## Exercise task
Reproduce these entries verbatim, starting at the line that contains "At what coordinates should I click to accomplish: Click wrench" and stopping after the line that contains "coord(725,33)".

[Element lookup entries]
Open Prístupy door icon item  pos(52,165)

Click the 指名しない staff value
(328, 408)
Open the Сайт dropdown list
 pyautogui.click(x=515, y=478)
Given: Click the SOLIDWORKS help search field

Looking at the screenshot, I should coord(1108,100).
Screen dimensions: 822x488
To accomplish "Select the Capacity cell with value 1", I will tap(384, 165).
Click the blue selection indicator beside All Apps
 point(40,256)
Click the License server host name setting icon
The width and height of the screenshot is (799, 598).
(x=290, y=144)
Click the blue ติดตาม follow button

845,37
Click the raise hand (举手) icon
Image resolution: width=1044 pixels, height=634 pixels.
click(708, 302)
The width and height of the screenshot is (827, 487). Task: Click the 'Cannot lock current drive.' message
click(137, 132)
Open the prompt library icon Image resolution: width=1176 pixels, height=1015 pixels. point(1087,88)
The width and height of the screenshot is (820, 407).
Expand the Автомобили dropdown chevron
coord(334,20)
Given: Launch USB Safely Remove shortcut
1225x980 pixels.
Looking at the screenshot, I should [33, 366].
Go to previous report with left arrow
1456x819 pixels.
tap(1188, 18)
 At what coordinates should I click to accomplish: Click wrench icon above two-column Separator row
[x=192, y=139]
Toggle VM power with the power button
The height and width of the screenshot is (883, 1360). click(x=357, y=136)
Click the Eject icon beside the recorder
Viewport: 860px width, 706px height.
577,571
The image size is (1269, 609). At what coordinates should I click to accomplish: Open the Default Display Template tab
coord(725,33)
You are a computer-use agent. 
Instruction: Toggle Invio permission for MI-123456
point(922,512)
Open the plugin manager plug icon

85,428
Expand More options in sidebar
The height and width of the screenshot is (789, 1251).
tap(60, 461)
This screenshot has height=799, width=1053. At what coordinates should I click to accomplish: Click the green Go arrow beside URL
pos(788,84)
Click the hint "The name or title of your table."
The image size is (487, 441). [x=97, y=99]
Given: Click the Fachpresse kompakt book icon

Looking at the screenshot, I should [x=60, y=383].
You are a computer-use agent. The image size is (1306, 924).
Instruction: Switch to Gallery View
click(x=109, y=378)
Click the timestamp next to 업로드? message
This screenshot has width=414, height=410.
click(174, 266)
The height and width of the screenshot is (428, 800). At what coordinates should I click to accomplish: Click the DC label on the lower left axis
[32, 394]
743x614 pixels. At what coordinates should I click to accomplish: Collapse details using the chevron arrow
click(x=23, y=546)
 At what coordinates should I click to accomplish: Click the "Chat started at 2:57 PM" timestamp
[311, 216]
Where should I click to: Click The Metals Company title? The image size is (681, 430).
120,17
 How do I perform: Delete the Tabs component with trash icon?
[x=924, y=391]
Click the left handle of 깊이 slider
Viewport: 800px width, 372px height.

## Response
 At what coordinates should I click to accomplish: Click wrench icon above two-column Separator row
[x=192, y=139]
Toggle VM power with the power button
The height and width of the screenshot is (883, 1360). click(x=357, y=136)
Click the Eject icon beside the recorder
Viewport: 860px width, 706px height.
577,571
The image size is (1269, 609). At what coordinates should I click to accomplish: Open the Default Display Template tab
coord(725,33)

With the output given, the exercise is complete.